— WORK REQUIRED —
Switch every "computer-use agent" in the listing below to "desktop agent", and reproduce the listing with all else unchanged.

— EXERCISE INPUTS —
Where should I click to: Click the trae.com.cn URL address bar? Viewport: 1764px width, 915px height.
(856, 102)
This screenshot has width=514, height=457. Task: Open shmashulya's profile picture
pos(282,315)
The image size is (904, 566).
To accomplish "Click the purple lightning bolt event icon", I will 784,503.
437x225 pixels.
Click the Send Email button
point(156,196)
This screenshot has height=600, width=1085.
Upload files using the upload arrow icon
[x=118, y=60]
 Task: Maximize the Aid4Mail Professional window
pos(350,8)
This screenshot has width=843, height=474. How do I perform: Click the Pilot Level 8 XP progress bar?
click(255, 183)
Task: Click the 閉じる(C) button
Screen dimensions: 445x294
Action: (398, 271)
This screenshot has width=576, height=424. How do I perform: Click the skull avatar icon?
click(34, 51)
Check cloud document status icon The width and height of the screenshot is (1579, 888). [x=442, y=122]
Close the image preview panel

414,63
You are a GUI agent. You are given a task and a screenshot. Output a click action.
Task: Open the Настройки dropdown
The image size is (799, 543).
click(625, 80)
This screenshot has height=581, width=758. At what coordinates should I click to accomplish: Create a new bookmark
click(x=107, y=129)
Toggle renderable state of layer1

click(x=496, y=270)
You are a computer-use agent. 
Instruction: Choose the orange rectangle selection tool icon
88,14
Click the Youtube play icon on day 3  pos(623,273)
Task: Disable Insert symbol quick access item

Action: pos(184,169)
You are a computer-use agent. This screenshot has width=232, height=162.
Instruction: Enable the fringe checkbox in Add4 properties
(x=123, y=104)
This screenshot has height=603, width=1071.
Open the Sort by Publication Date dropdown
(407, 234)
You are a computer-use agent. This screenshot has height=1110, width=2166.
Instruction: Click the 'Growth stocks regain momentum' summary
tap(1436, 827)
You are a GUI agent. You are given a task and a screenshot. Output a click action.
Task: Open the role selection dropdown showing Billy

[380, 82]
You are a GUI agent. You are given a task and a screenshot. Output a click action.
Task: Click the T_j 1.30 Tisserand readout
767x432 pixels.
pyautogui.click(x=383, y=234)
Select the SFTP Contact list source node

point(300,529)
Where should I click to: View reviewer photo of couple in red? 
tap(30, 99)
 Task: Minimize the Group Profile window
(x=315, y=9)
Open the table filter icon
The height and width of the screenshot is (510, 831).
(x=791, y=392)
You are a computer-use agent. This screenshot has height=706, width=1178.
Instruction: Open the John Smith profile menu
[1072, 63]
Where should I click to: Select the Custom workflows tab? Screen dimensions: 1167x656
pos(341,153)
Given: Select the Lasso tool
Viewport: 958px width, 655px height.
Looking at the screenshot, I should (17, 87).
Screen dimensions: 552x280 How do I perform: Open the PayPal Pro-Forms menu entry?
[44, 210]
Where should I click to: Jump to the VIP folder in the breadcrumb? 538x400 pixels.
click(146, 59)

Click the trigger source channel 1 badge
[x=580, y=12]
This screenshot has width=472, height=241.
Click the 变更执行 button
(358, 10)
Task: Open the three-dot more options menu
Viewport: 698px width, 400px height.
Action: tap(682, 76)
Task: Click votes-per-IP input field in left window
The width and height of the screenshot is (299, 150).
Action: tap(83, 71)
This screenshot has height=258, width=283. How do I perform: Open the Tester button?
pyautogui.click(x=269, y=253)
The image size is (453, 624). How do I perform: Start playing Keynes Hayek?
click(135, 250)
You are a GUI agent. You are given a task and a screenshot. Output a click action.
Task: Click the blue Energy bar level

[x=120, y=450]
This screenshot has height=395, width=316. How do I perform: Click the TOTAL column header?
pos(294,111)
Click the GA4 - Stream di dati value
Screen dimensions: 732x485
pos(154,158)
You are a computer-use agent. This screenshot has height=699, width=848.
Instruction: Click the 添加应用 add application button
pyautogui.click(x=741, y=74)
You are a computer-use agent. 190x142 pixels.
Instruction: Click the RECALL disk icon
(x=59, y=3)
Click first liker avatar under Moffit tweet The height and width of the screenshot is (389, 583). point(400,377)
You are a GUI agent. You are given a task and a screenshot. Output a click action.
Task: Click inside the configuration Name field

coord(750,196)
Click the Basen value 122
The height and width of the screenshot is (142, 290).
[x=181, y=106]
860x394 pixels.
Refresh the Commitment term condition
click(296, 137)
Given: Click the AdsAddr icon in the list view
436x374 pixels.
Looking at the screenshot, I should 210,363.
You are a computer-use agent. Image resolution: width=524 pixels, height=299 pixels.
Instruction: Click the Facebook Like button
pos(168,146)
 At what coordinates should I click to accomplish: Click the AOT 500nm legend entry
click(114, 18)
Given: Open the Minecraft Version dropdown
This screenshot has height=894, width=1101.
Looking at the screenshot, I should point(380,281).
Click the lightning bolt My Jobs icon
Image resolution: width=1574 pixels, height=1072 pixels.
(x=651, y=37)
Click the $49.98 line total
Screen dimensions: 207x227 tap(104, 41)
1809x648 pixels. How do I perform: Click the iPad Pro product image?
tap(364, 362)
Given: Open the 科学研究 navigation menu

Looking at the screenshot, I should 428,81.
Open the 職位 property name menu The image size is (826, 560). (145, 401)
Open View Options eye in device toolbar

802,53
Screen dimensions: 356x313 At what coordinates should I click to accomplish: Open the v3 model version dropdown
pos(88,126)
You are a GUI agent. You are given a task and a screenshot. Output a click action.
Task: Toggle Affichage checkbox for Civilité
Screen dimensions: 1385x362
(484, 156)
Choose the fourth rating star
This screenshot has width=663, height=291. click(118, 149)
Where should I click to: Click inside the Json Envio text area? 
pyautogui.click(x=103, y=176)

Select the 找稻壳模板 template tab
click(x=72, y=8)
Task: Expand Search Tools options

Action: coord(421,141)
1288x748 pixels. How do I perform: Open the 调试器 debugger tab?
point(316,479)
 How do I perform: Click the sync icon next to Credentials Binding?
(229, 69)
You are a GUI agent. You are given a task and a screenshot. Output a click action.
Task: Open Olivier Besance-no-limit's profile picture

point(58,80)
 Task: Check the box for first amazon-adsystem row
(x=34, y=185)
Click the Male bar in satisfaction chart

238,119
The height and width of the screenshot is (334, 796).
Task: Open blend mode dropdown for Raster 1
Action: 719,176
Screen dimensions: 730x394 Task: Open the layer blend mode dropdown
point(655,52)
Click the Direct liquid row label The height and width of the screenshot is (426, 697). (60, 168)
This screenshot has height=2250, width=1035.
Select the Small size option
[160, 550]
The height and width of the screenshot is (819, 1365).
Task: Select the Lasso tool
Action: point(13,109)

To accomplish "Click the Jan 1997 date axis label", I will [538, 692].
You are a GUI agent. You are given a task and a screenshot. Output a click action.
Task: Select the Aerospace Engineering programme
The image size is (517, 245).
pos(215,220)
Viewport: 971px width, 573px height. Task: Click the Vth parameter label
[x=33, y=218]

— CORRECT RESPONSE —
Where should I click to: Click the trae.com.cn URL address bar? Viewport: 1764px width, 915px height.
(856, 102)
This screenshot has width=514, height=457. Task: Open shmashulya's profile picture
pos(282,315)
The image size is (904, 566).
To accomplish "Click the purple lightning bolt event icon", I will 784,503.
437x225 pixels.
Click the Send Email button
point(156,196)
This screenshot has height=600, width=1085.
Upload files using the upload arrow icon
[x=118, y=60]
 Task: Maximize the Aid4Mail Professional window
pos(350,8)
This screenshot has width=843, height=474. How do I perform: Click the Pilot Level 8 XP progress bar?
click(255, 183)
Task: Click the 閉じる(C) button
Screen dimensions: 445x294
Action: (398, 271)
This screenshot has width=576, height=424. How do I perform: Click the skull avatar icon?
click(34, 51)
Check cloud document status icon The width and height of the screenshot is (1579, 888). [x=442, y=122]
Close the image preview panel

414,63
You are a GUI agent. You are given a task and a screenshot. Output a click action.
Task: Open the Настройки dropdown
The image size is (799, 543).
click(625, 80)
This screenshot has height=581, width=758. At what coordinates should I click to accomplish: Create a new bookmark
click(x=107, y=129)
Toggle renderable state of layer1

click(x=496, y=270)
You are a desktop agent. 
Instruction: Choose the orange rectangle selection tool icon
88,14
Click the Youtube play icon on day 3  pos(623,273)
Task: Disable Insert symbol quick access item

Action: pos(184,169)
You are a desktop agent. This screenshot has width=232, height=162.
Instruction: Enable the fringe checkbox in Add4 properties
(x=123, y=104)
This screenshot has height=603, width=1071.
Open the Sort by Publication Date dropdown
(407, 234)
You are a desktop agent. This screenshot has height=1110, width=2166.
Instruction: Click the 'Growth stocks regain momentum' summary
tap(1436, 827)
You are a GUI agent. You are given a task and a screenshot. Output a click action.
Task: Open the role selection dropdown showing Billy

[380, 82]
You are a GUI agent. You are given a task and a screenshot. Output a click action.
Task: Click the T_j 1.30 Tisserand readout
767x432 pixels.
pyautogui.click(x=383, y=234)
Select the SFTP Contact list source node

point(300,529)
Where should I click to: View reviewer photo of couple in red? 
tap(30, 99)
 Task: Minimize the Group Profile window
(x=315, y=9)
Open the table filter icon
The height and width of the screenshot is (510, 831).
(x=791, y=392)
You are a desktop agent. This screenshot has height=706, width=1178.
Instruction: Open the John Smith profile menu
[1072, 63]
Where should I click to: Select the Custom workflows tab? Screen dimensions: 1167x656
pos(341,153)
Given: Select the Lasso tool
Viewport: 958px width, 655px height.
Looking at the screenshot, I should (17, 87).
Screen dimensions: 552x280 How do I perform: Open the PayPal Pro-Forms menu entry?
[44, 210]
Where should I click to: Jump to the VIP folder in the breadcrumb? 538x400 pixels.
click(146, 59)

Click the trigger source channel 1 badge
[x=580, y=12]
This screenshot has width=472, height=241.
Click the 变更执行 button
(358, 10)
Task: Open the three-dot more options menu
Viewport: 698px width, 400px height.
Action: tap(682, 76)
Task: Click votes-per-IP input field in left window
The width and height of the screenshot is (299, 150).
Action: tap(83, 71)
This screenshot has height=258, width=283. How do I perform: Open the Tester button?
pyautogui.click(x=269, y=253)
The image size is (453, 624). How do I perform: Start playing Keynes Hayek?
click(135, 250)
You are a GUI agent. You are given a task and a screenshot. Output a click action.
Task: Click the blue Energy bar level

[x=120, y=450]
This screenshot has height=395, width=316. How do I perform: Click the TOTAL column header?
pos(294,111)
Click the GA4 - Stream di dati value
Screen dimensions: 732x485
pos(154,158)
You are a desktop agent. This screenshot has height=699, width=848.
Instruction: Click the 添加应用 add application button
pyautogui.click(x=741, y=74)
You are a desktop agent. 190x142 pixels.
Instruction: Click the RECALL disk icon
(x=59, y=3)
Click first liker avatar under Moffit tweet The height and width of the screenshot is (389, 583). point(400,377)
You are a GUI agent. You are given a task and a screenshot. Output a click action.
Task: Click inside the configuration Name field

coord(750,196)
Click the Basen value 122
The height and width of the screenshot is (142, 290).
[x=181, y=106]
860x394 pixels.
Refresh the Commitment term condition
click(296, 137)
Given: Click the AdsAddr icon in the list view
436x374 pixels.
Looking at the screenshot, I should 210,363.
You are a desktop agent. Image resolution: width=524 pixels, height=299 pixels.
Instruction: Click the Facebook Like button
pos(168,146)
 At what coordinates should I click to accomplish: Click the AOT 500nm legend entry
click(114, 18)
Given: Open the Minecraft Version dropdown
This screenshot has height=894, width=1101.
Looking at the screenshot, I should point(380,281).
Click the lightning bolt My Jobs icon
Image resolution: width=1574 pixels, height=1072 pixels.
(x=651, y=37)
Click the $49.98 line total
Screen dimensions: 207x227 tap(104, 41)
1809x648 pixels. How do I perform: Click the iPad Pro product image?
tap(364, 362)
Given: Open the 科学研究 navigation menu

Looking at the screenshot, I should 428,81.
Open the 職位 property name menu The image size is (826, 560). (145, 401)
Open View Options eye in device toolbar

802,53
Screen dimensions: 356x313 At what coordinates should I click to accomplish: Open the v3 model version dropdown
pos(88,126)
You are a GUI agent. You are given a task and a screenshot. Output a click action.
Task: Toggle Affichage checkbox for Civilité
Screen dimensions: 1385x362
(484, 156)
Choose the fourth rating star
This screenshot has width=663, height=291. click(118, 149)
Where should I click to: Click inside the Json Envio text area? 
pyautogui.click(x=103, y=176)

Select the 找稻壳模板 template tab
click(x=72, y=8)
Task: Expand Search Tools options

Action: coord(421,141)
1288x748 pixels. How do I perform: Open the 调试器 debugger tab?
point(316,479)
 How do I perform: Click the sync icon next to Credentials Binding?
(229, 69)
You are a GUI agent. You are given a task and a screenshot. Output a click action.
Task: Open Olivier Besance-no-limit's profile picture

point(58,80)
 Task: Check the box for first amazon-adsystem row
(x=34, y=185)
Click the Male bar in satisfaction chart

238,119
The height and width of the screenshot is (334, 796).
Task: Open blend mode dropdown for Raster 1
Action: 719,176
Screen dimensions: 730x394 Task: Open the layer blend mode dropdown
point(655,52)
Click the Direct liquid row label The height and width of the screenshot is (426, 697). (60, 168)
This screenshot has height=2250, width=1035.
Select the Small size option
[160, 550]
The height and width of the screenshot is (819, 1365).
Task: Select the Lasso tool
Action: point(13,109)

To accomplish "Click the Jan 1997 date axis label", I will [538, 692].
You are a GUI agent. You are given a task and a screenshot. Output a click action.
Task: Select the Aerospace Engineering programme
The image size is (517, 245).
pos(215,220)
Viewport: 971px width, 573px height. Task: Click the Vth parameter label
[x=33, y=218]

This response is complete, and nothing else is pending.